Topic: Electronic Intifada

How Do We Define “Pro-Israel?”

One of the standard arguments currently being employed against supporters of the State of Israel is that the true friends of the Jewish state are those who are doing their best to undermine its democratically-elected government and force it to submit to foreign pressure to make concessions to the Palestinians. It is an old and somewhat disingenuous ploy that is, at best, an effort by supporters of the losing side in Israeli elections to win back what their friends have lost in the ballot box. There are times when those who like the right-of-center parties in Israel have played this game.  However, since the evisceration of the Israeli left by the refusal of the Palestinians to make peace, it is the sole consolation of those who despise Prime Minister Benjamin Netanyahu and his allies. But the anger and frustration of the Jewish left is such these days that some have expanded this tactic and taken to using anti-Semitic tropes about “Israel-firsters” which are straight out of the Walt-Mearsheimer Israel lobby thesis. To listen to people like Media Matters scribbler M.J. Rosenberg these days, it is hard to distinguish the bile he spews at AIPAC and liberal supporters of Israel (forget about what he says about conservatives) from that of out-and-out anti-Zionists.

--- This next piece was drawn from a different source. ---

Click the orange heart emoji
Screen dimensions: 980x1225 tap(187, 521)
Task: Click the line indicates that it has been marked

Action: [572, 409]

Rosenberg’s old friend J.J. Goldberg writes in the Forward this week to defend his buddy. It is an unconvincing piece marred not so much by the frame of reference of friendship as it is by a refusal to come to grips with the way Rosenberg’s anger at his former employers at AIPAC and everyone who doesn’t share his opinion has distorted this debate. According to J.J., M.J. is still pro-Israel at heart but just doesn’t like the policies of its government and those Americans who back it. But Rosenberg’s willingness to adopt the rhetoric of Israel-haters undermines his defenders. That this apologia for Rosenberg ran in the same issue of the paper that also contained a flattering profile of Ali Abunimah, one of the leading advocates of the campaign to boycott Israel in the United States, only reinforces the impression that some on the Jewish left are so deeply invested in the effort to undermine backers of the pro-Israel consensus that they are seeking to erase any boundary between mere criticism of the government in Jerusalem and activity whose aims are clearly more sinister.